As the weather turns cool and the holiday season approaches, at NMWA we’ve been thinking about what sustains, comforts, and heals us. This year, we’re exploring how our diverse food traditions nourish us and carry on our family histories and cultural identities. The upcoming online exhibition RECLAMATION: Recipes, Remedies, and Rituals, opening January 18, 2021, explores these ideas, re-contextualizing the traditional role of women as providers of sustenance and healing.
RECLAMATION will present a cornucopia of new food-centric creations by nine contemporary artists: Sharayna Ashanti Christmas, Djassi DaCosta Johnson, Jenny Dorsey, Aletheia Hyun-Jin Shin, Tsedaye Makonnen, Maggie Pate, Wanda Raimundi-Ortiz, Lauren Von Der Pool, and the exhibition’s curator and NMWA’s Director of Public Programs Melani N. Douglass. The artists will activate their own kitchen tables, sharing photographs, videos, and stories about how they use this central domestic object. Glimpses into their intimate spaces will simultaneously reveal a work of art and the process by which it is made.

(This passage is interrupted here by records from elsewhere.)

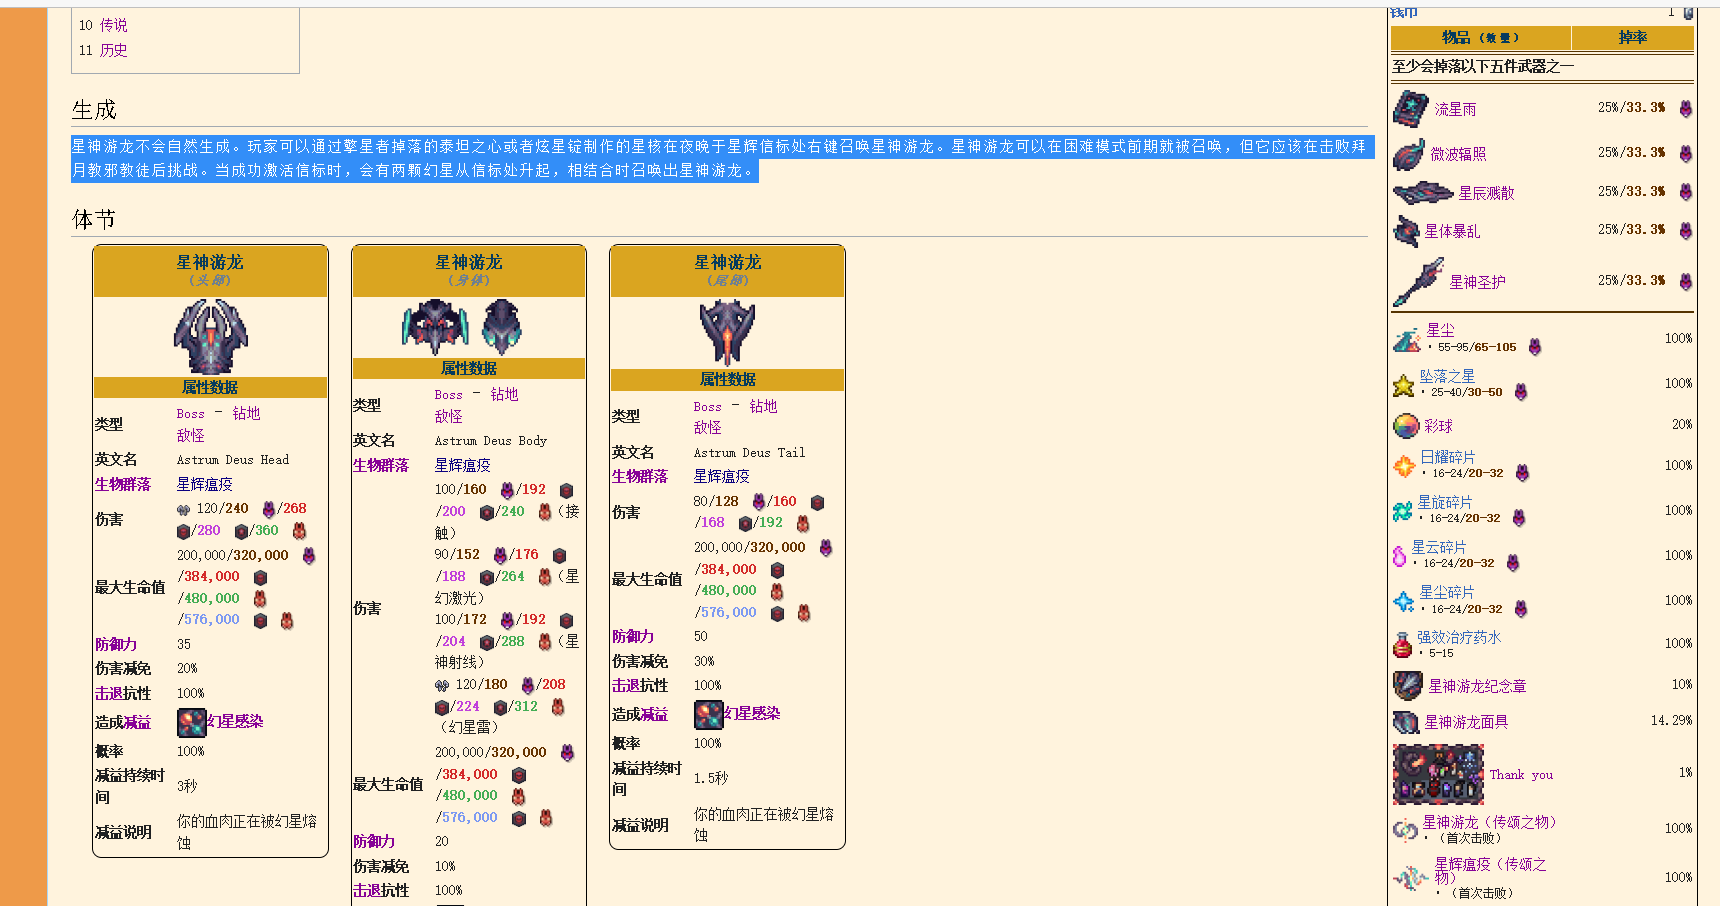
Task: Open the Thank you painting thumbnail
Action: [x=1438, y=775]
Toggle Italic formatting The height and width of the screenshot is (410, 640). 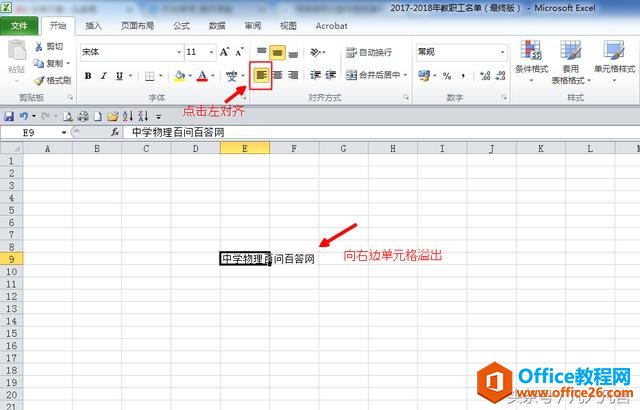coord(103,75)
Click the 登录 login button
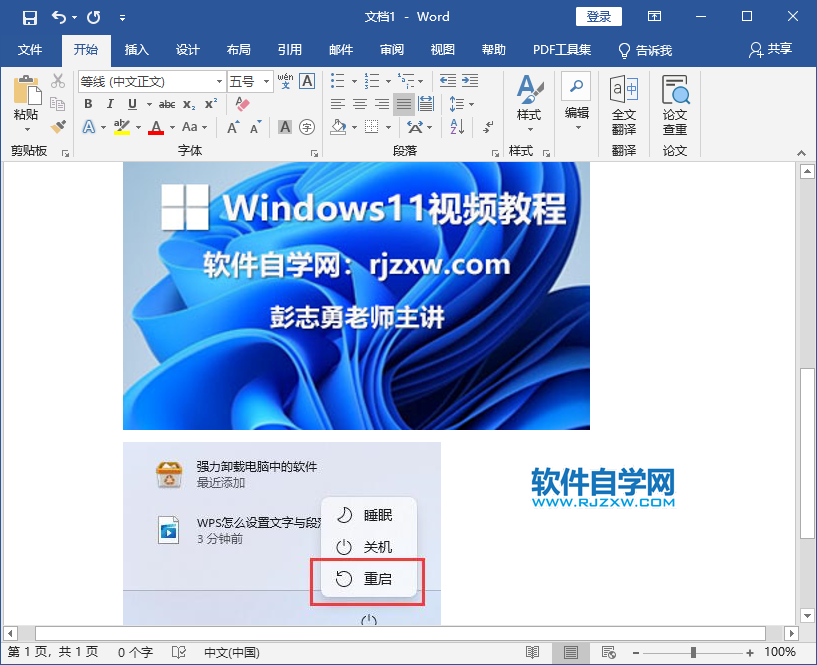Image resolution: width=817 pixels, height=665 pixels. 598,16
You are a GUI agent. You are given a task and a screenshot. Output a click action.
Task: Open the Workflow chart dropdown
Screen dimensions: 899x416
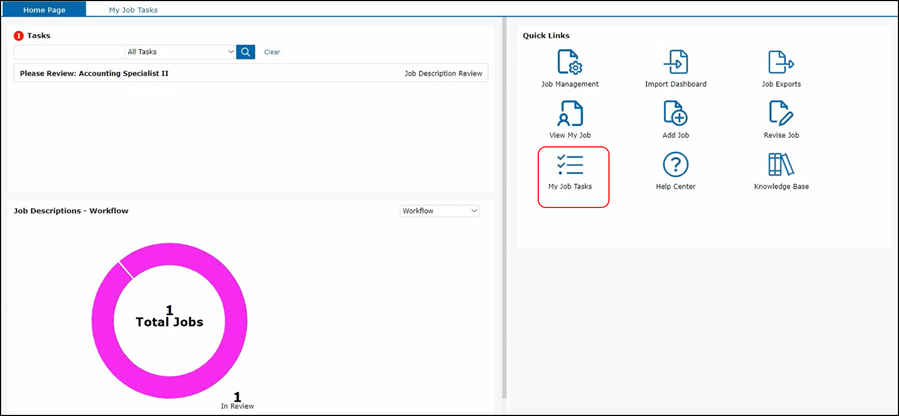click(x=439, y=211)
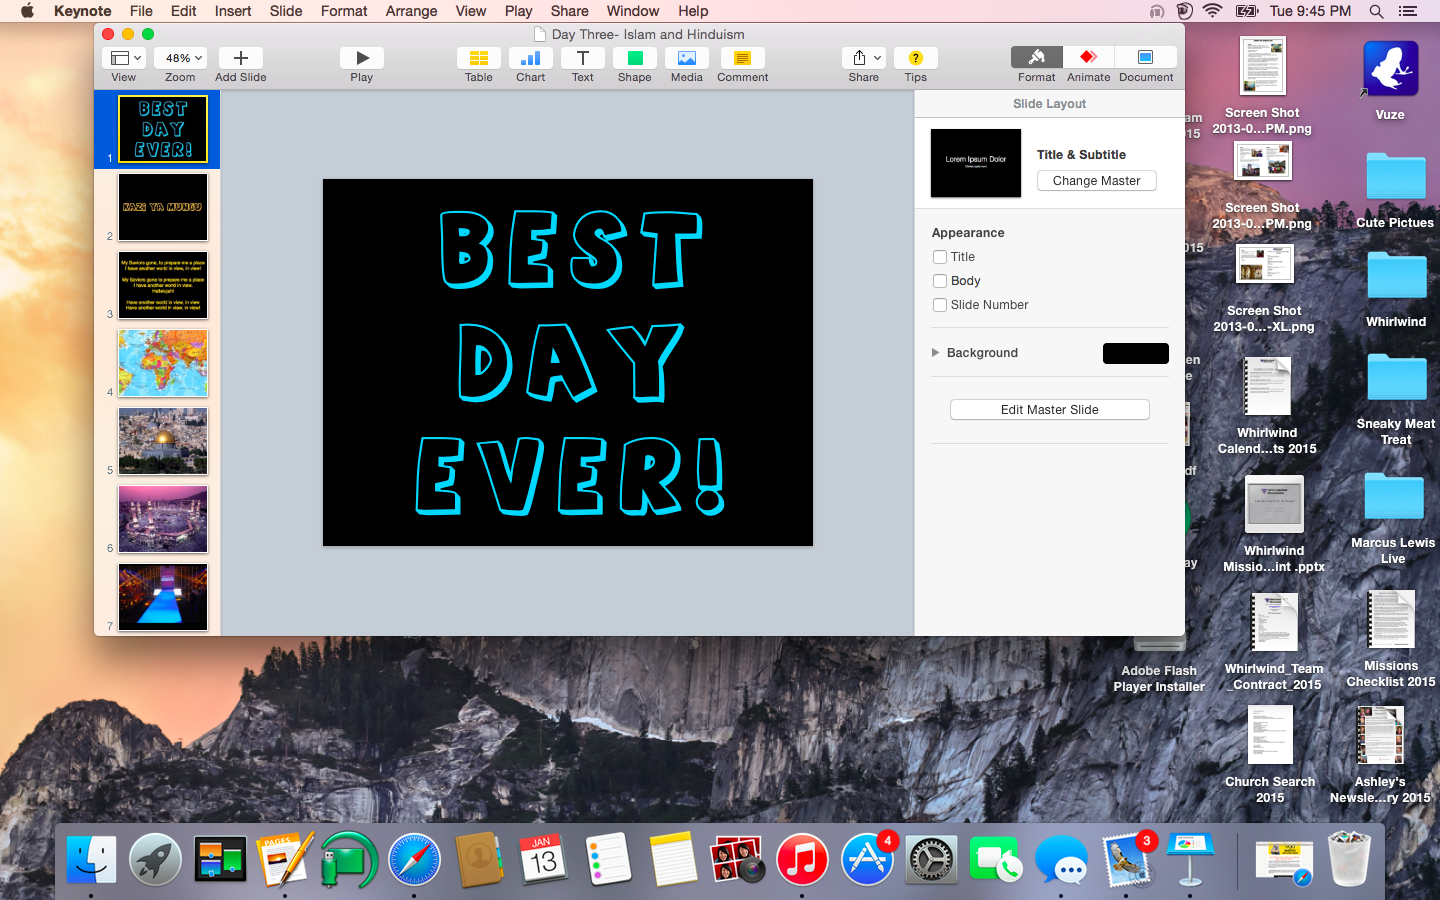Toggle the Slide Number checkbox
Screen dimensions: 1440x900
940,305
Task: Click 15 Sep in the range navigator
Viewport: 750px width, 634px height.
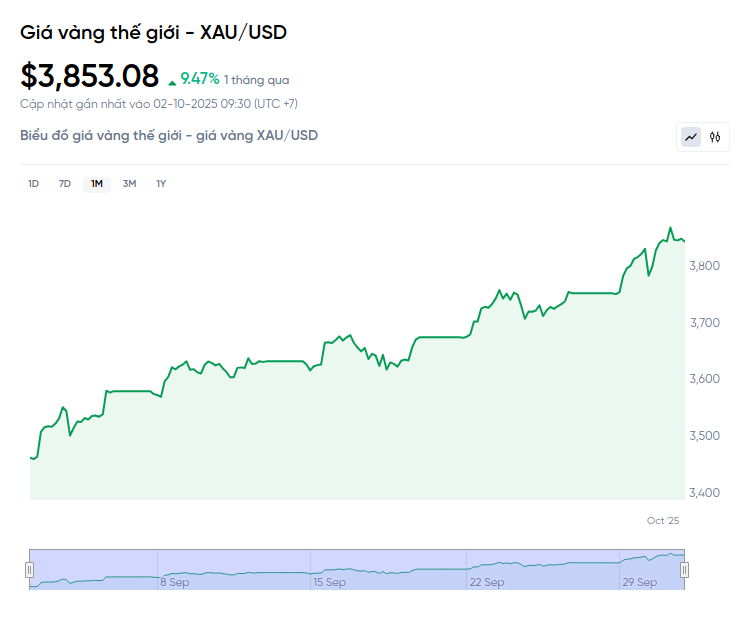Action: pyautogui.click(x=329, y=582)
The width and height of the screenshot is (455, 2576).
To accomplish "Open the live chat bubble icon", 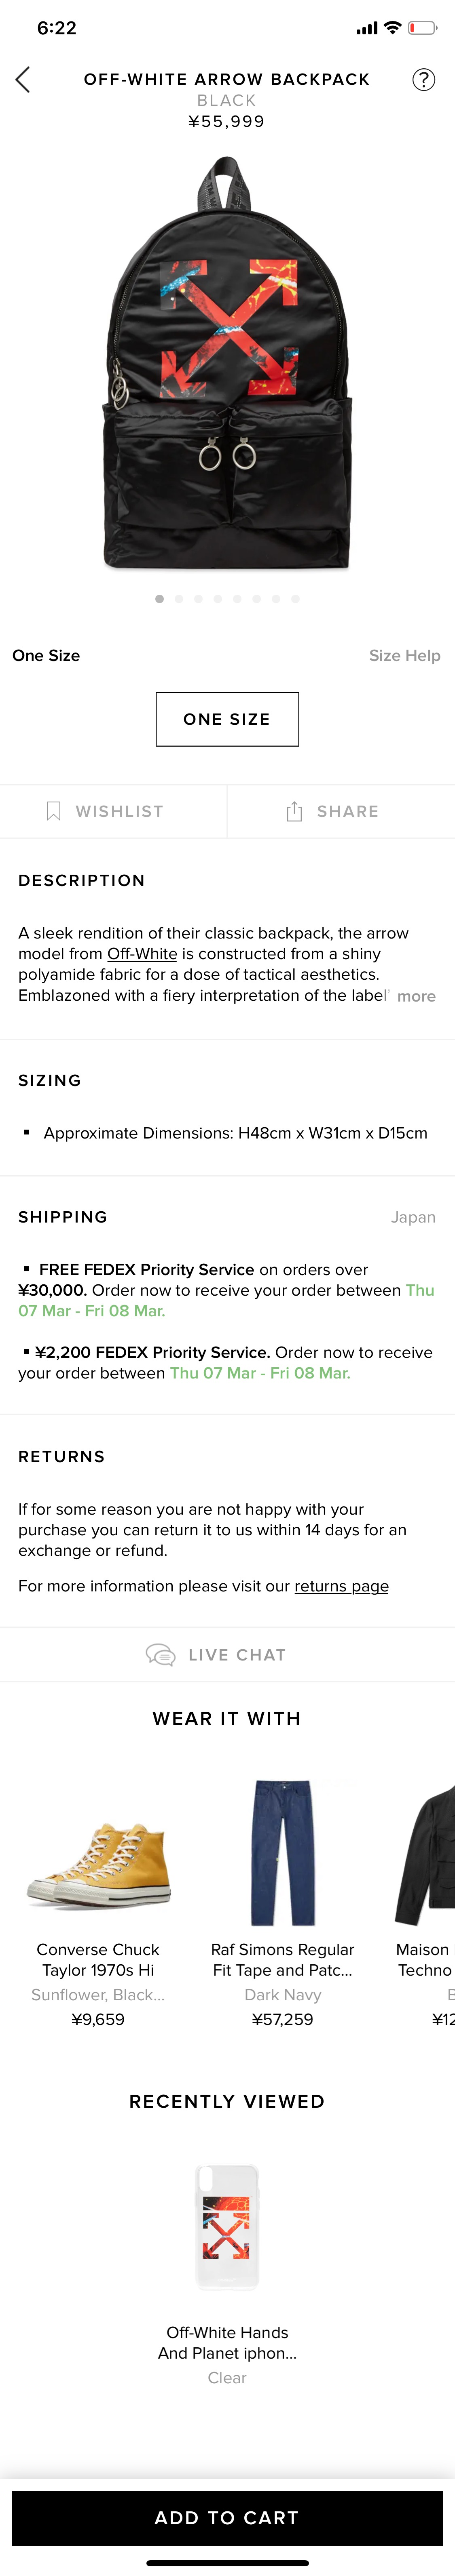I will (161, 1655).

A key component of RECLAMATION will be an archive of recipes from you, our members, visitors, supporters, and friends. We invite you to submit your favorite family recipes that have been handed down through the generations here. With your help, RECLAMATION will evolve beyond the traditional definition of an exhibition, blurring lines between curators, viewers, and artists, focusing on the nourishment and care that bind us. Recipe submissions will be layered with the work of our nine artists, creating a dynamic portal for exploring the interconnections between food and community. Women’s roles in traditions surrounding food will be revealed and honored.
As Melani N. Douglass, NWMA director of public programs, says, “Now more than ever, people are looking to interact with one another in meaningful ways. We are connecting artists and visitors at one of the most intimate spaces in the home, the kitchen table, to tell a story of memories, assimilation, heritage, and tradition, a shared and uniquely American story, one that connects us all.”
This holiday season, when many families will not gather in person during the ongoing COVID-19 pandemic, RECLAMATION offers us a way to honor and share our food traditions from afar. Through that process, we may also reconnect with ourselves and our ancestors. My grandmother made the best cranberry applesauce, a fall harvest recipe, especially tasty at Thanksgiving in place of traditional cooked cranberries. It is an easy recipe to make and one I am thrilled to share with you. And, of course, it is now in the exhibition archive.
Grammy Rose’s Cranberry Applesauce
Ingredients
- 3–4 lbs. assorted apples—Cortland, Stayman, Winesap, or McIntosh, with 1–2 lbs. of Honeycrisp for chunkiness
- 2 cups cranberries
- 1 cup sugar (or less to taste)
- Juice of ½ or 1 lemon (to taste)
Directions
- Peel each apple, core, and cut into 1/16ths. Put apples in a large pot and cook 5–15 minutes on medium/medium low heat until they soften. If needed, add 2 tablespoons of water to help start cooking.
- Add cranberries and cook until apples are saucy but still a bit chunky and most of the cranberries have popped (about 15 minutes). Use a potato masher to break up the apple chunks, if needed. Remove from heat. Add sugar to taste.
- Allow mixture to cool and then add lemon juice to taste. Let sit overnight for flavors to meld. Should be a lovely dark reddish-pink color with apple chunks and a few wisps of cranberry skins.
Makes 5–6 cups. Serves 8 people as a side dish.